VEGF expands erythropoiesis via hypoxia-independent induction of erythropoietin in noncanonical perivascular stromal cells

Abstract

Insufficient erythropoiesis due to increased demand is usually met by hypoxia-driven up-regulation of erythropoietin (Epo). Here, we uncovered vascular endothelial growth factor (VEGF) as a novel inducer of Epo capable of increasing circulating Epo under normoxic, nonanemic conditions in a previously unrecognized reservoir of Epo-producing cells (EPCs), leading to expansion of the erythroid progenitor pool and robust splenic erythropoiesis. Epo induction by VEGF occurs in kidney, liver, and spleen in a population of Gli1 + SMA + PDGFRβ + cells, a signature shared with vascular smooth muscle cells (VSMCs) derived from mesenchymal stem cell–like progenitors.

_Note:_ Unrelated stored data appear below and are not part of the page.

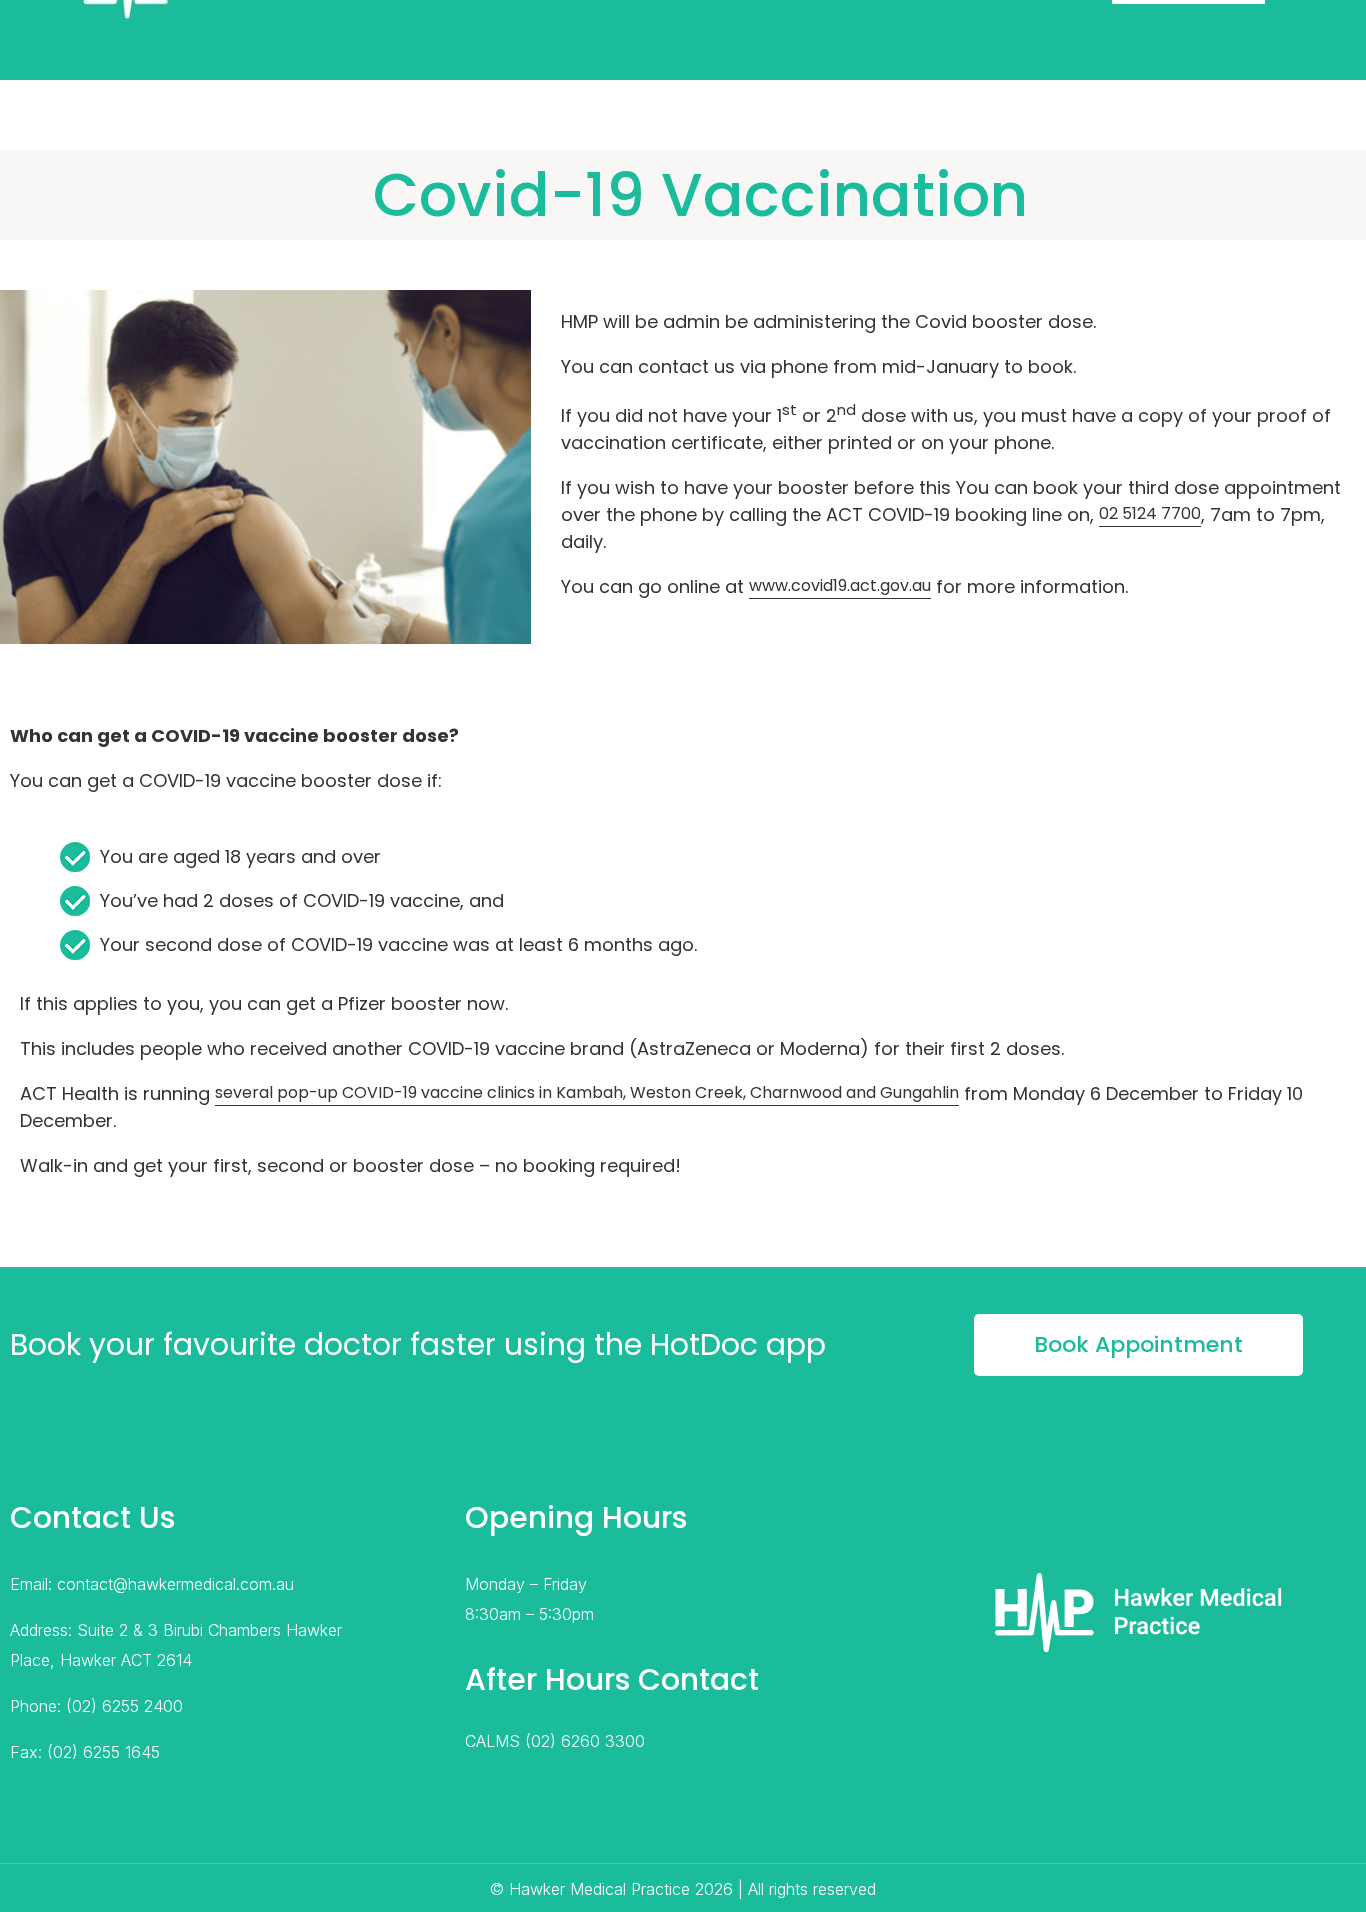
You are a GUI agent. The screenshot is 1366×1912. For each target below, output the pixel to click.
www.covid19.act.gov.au (840, 585)
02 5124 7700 (1150, 513)
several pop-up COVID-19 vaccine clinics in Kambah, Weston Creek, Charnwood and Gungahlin (587, 1092)
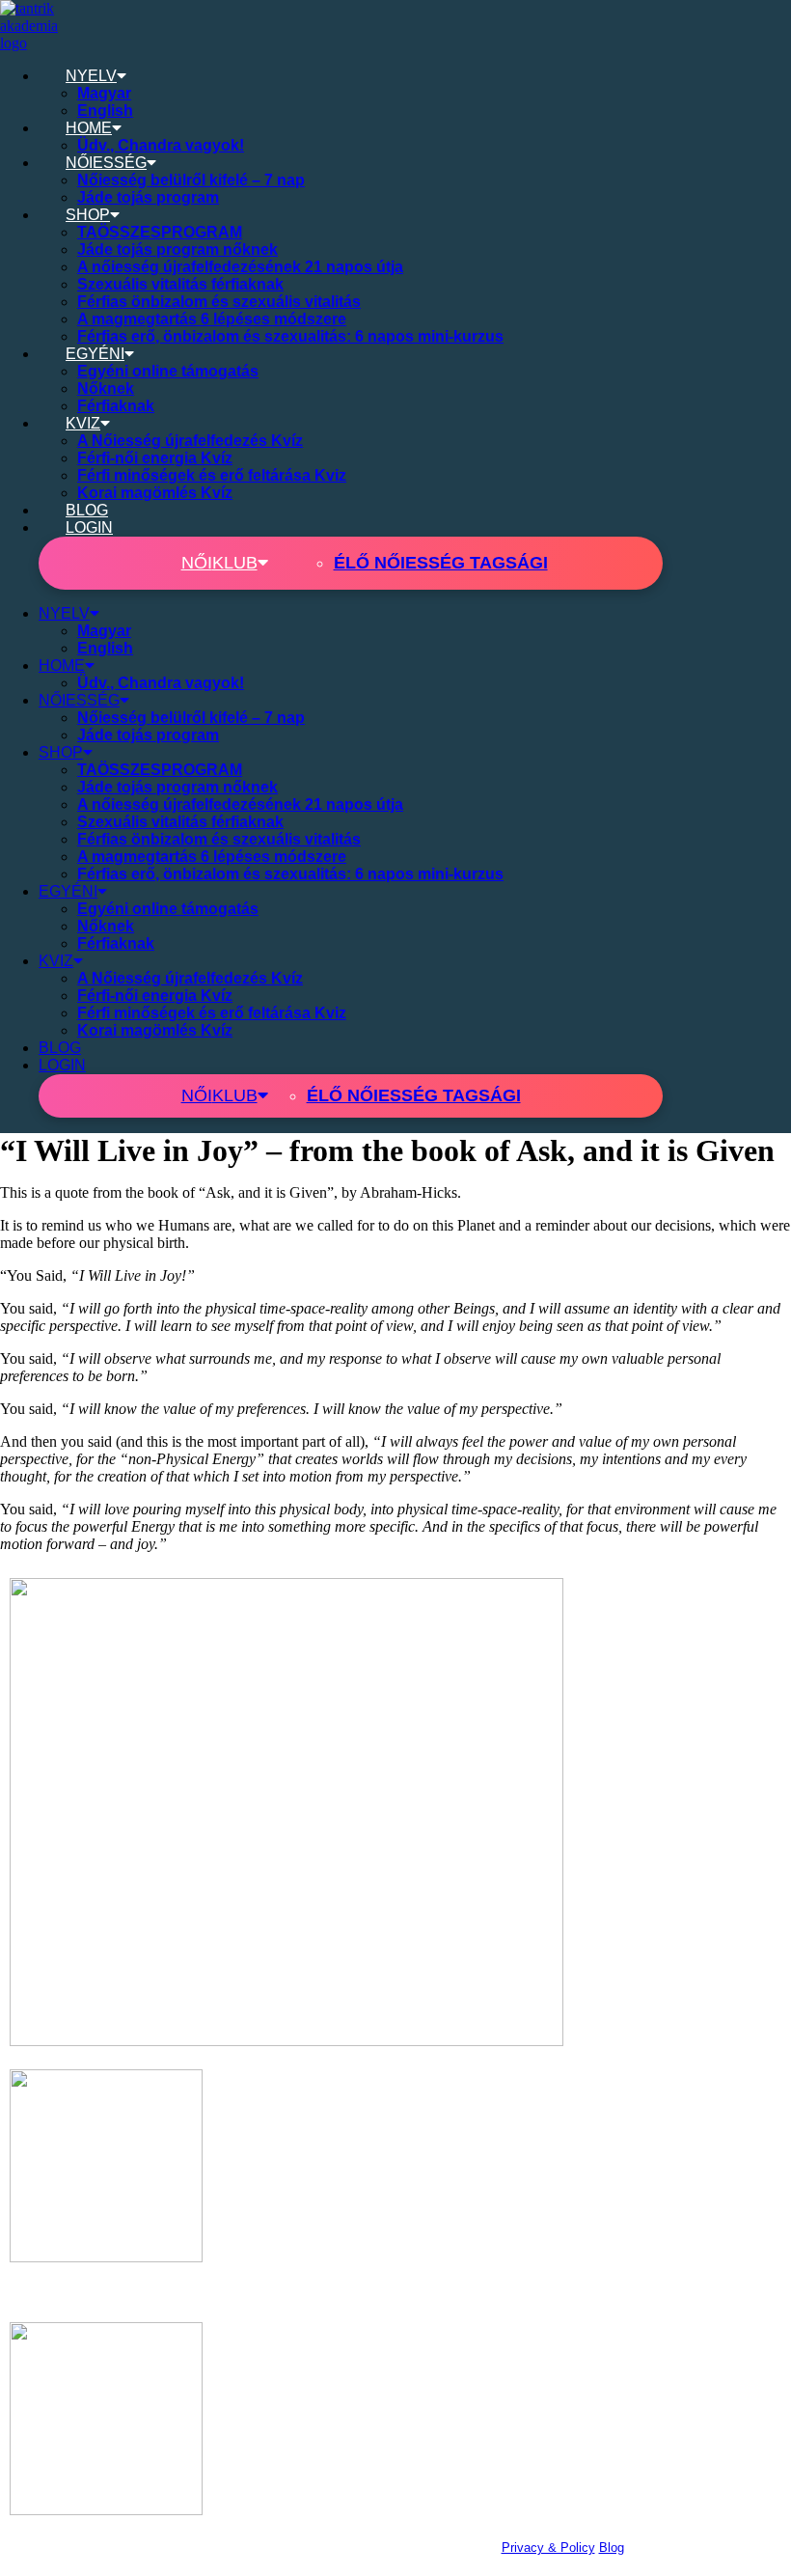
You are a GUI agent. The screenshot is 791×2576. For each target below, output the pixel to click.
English (105, 110)
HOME (89, 128)
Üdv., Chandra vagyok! (160, 145)
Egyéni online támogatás (168, 371)
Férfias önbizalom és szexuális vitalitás (219, 301)
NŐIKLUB (219, 562)
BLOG (87, 510)
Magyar (104, 93)
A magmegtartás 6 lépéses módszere (211, 319)
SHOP (88, 215)
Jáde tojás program (148, 197)
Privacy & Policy (548, 2547)
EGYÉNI (95, 354)
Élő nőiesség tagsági (441, 562)
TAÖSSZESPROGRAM (159, 232)
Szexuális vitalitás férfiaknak (180, 284)
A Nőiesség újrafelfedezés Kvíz (190, 440)
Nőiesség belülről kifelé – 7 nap (191, 180)
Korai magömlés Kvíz (154, 493)
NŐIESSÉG (106, 162)
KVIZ (83, 423)
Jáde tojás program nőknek (177, 249)
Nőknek (105, 388)
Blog (611, 2547)
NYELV (91, 76)
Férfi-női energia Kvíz (154, 458)
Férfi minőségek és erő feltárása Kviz (211, 475)
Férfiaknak (115, 406)
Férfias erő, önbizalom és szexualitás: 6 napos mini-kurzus (290, 336)
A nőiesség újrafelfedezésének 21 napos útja (240, 267)
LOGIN (89, 527)
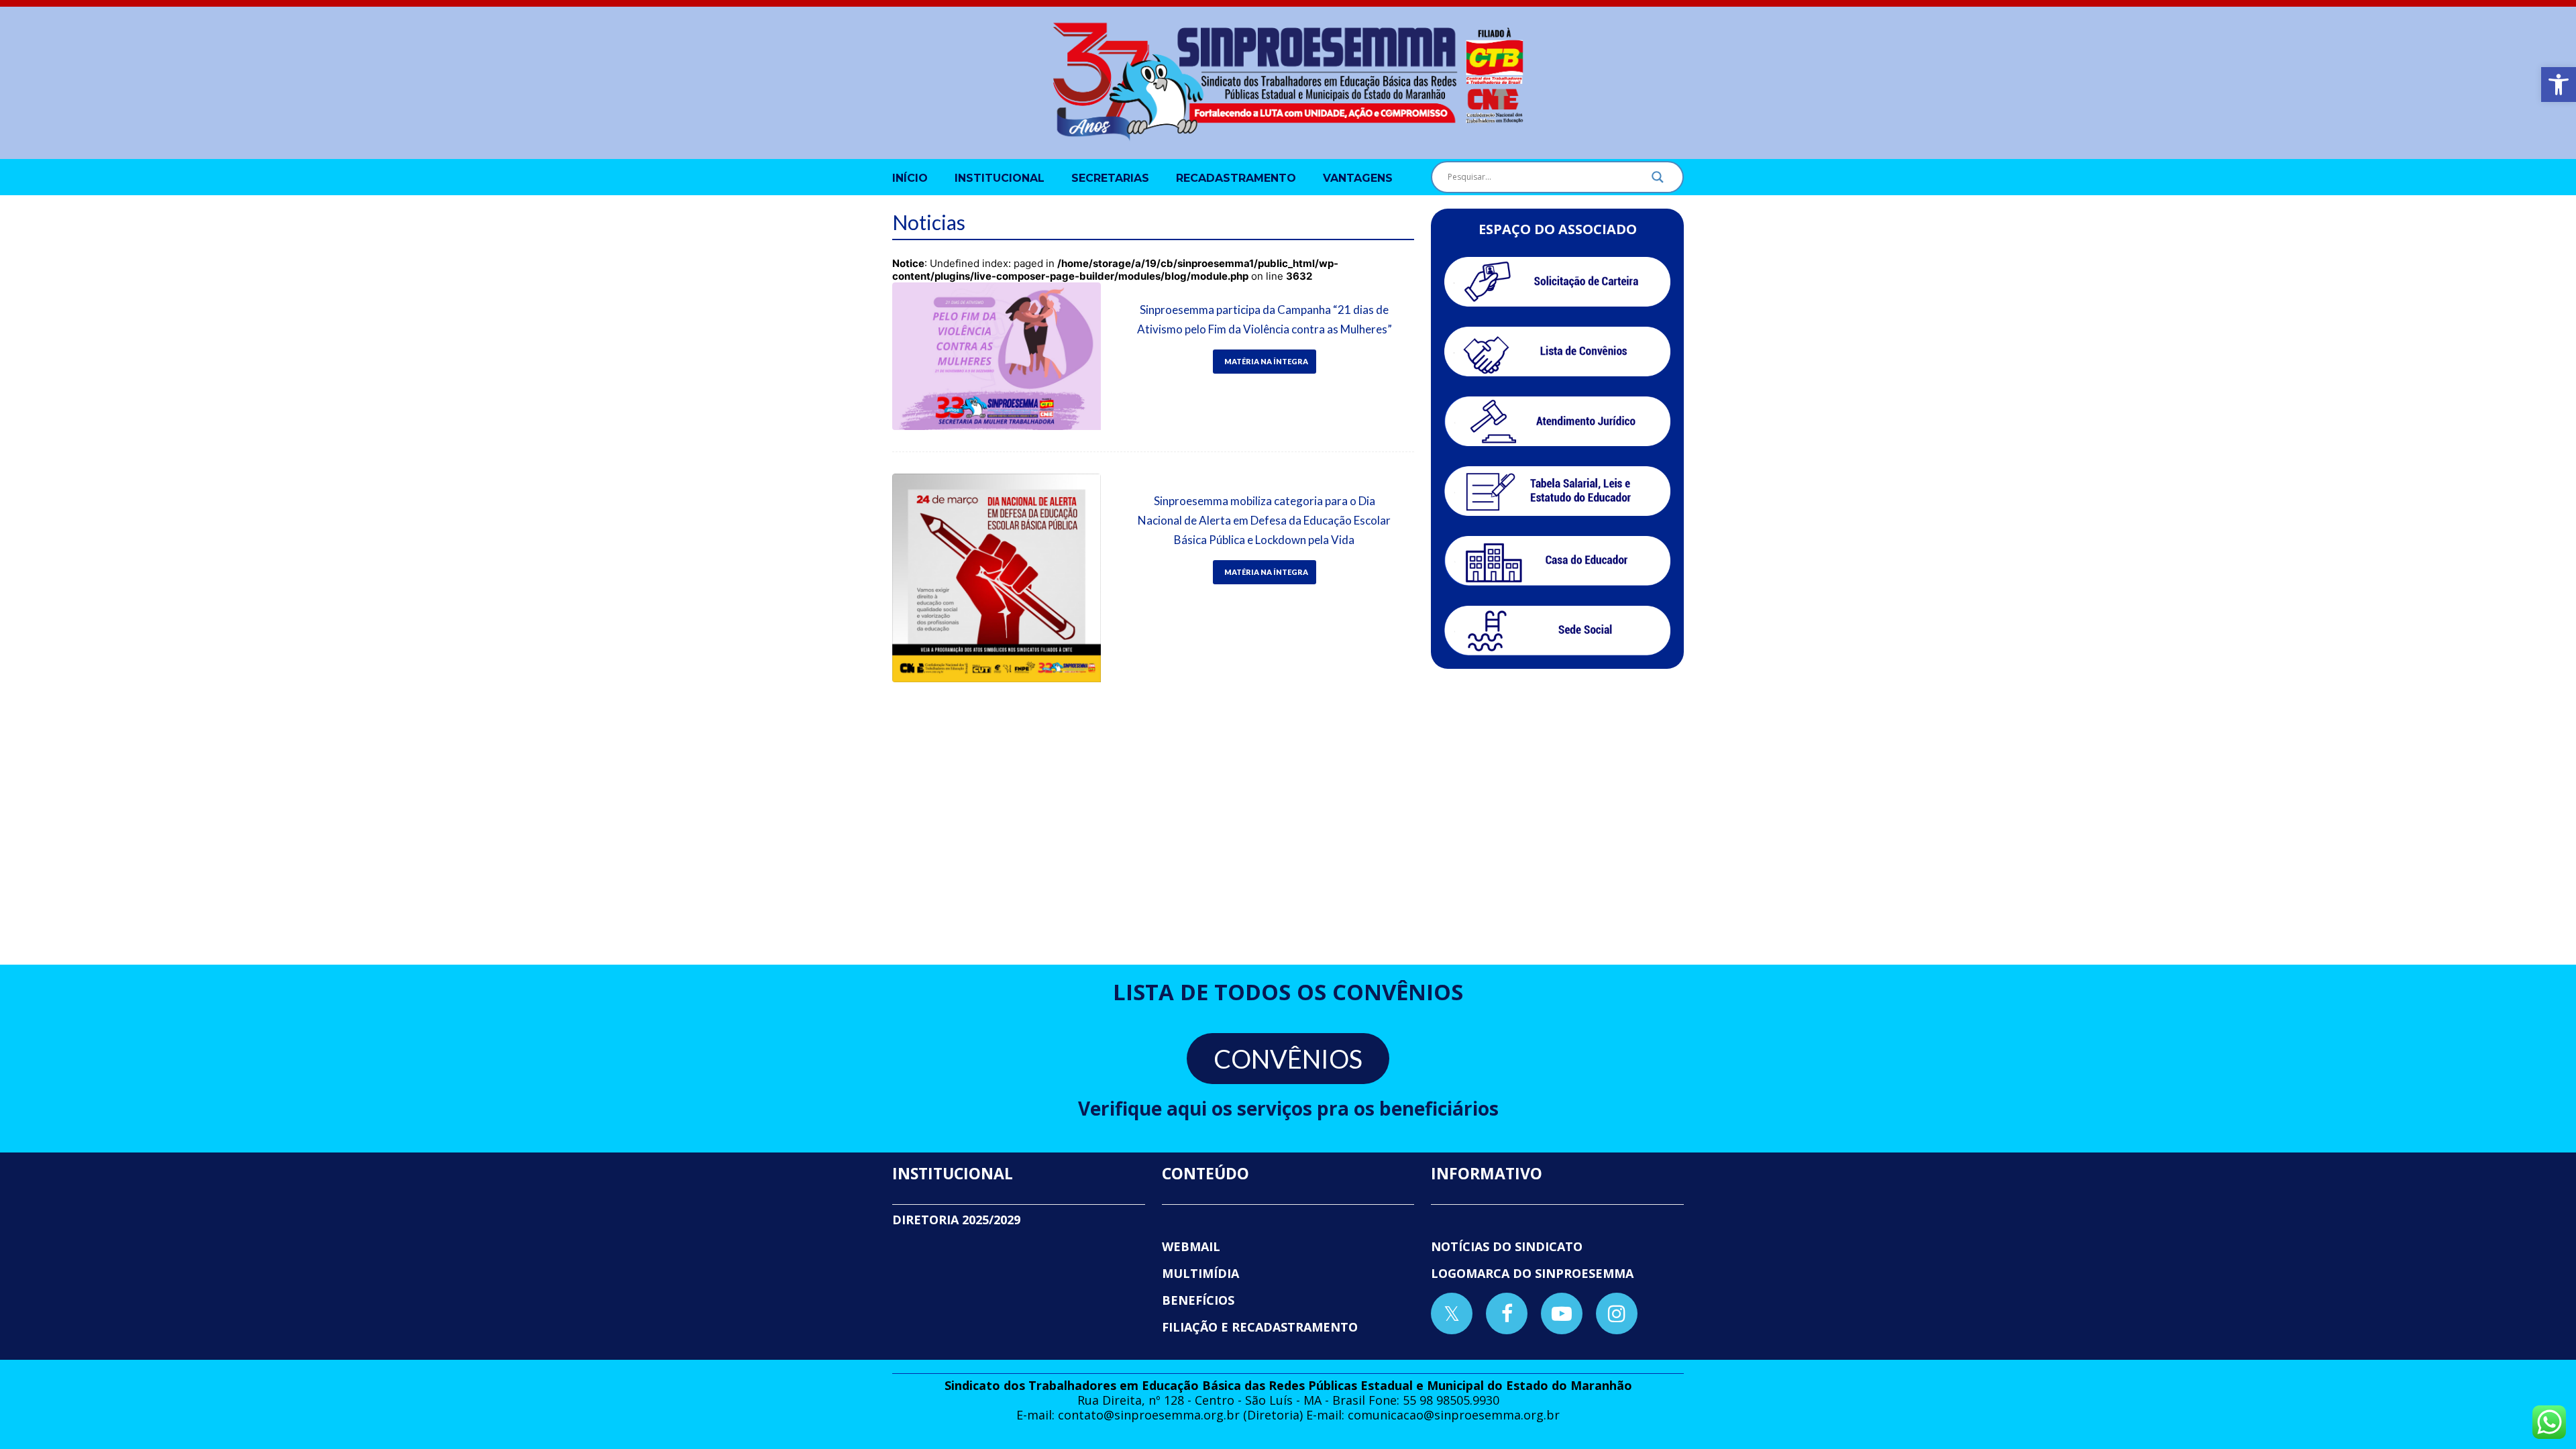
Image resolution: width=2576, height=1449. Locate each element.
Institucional (999, 178)
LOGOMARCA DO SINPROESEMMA (1532, 1273)
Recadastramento (1236, 178)
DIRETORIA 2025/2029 (956, 1220)
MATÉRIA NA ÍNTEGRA (1266, 361)
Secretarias (1110, 178)
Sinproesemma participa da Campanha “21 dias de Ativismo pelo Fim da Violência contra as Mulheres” (1264, 319)
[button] (2558, 84)
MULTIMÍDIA (1200, 1273)
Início (910, 178)
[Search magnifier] (1657, 180)
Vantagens (1358, 178)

Surprisingly, inhibition of PDGFRβ signaling, but not VEGF signaling, abrogated VEGF-induced Epo synthesis. We thus introduce VEGF as a new player in Epo induction and perivascular Gli1 + SMA + PDGFRβ + cells as a previously unrecognized EPC reservoir that could be harnessed for augmenting Epo synthesis in circumstances such as chronic kidney disease where production by canonical EPCs is compromised.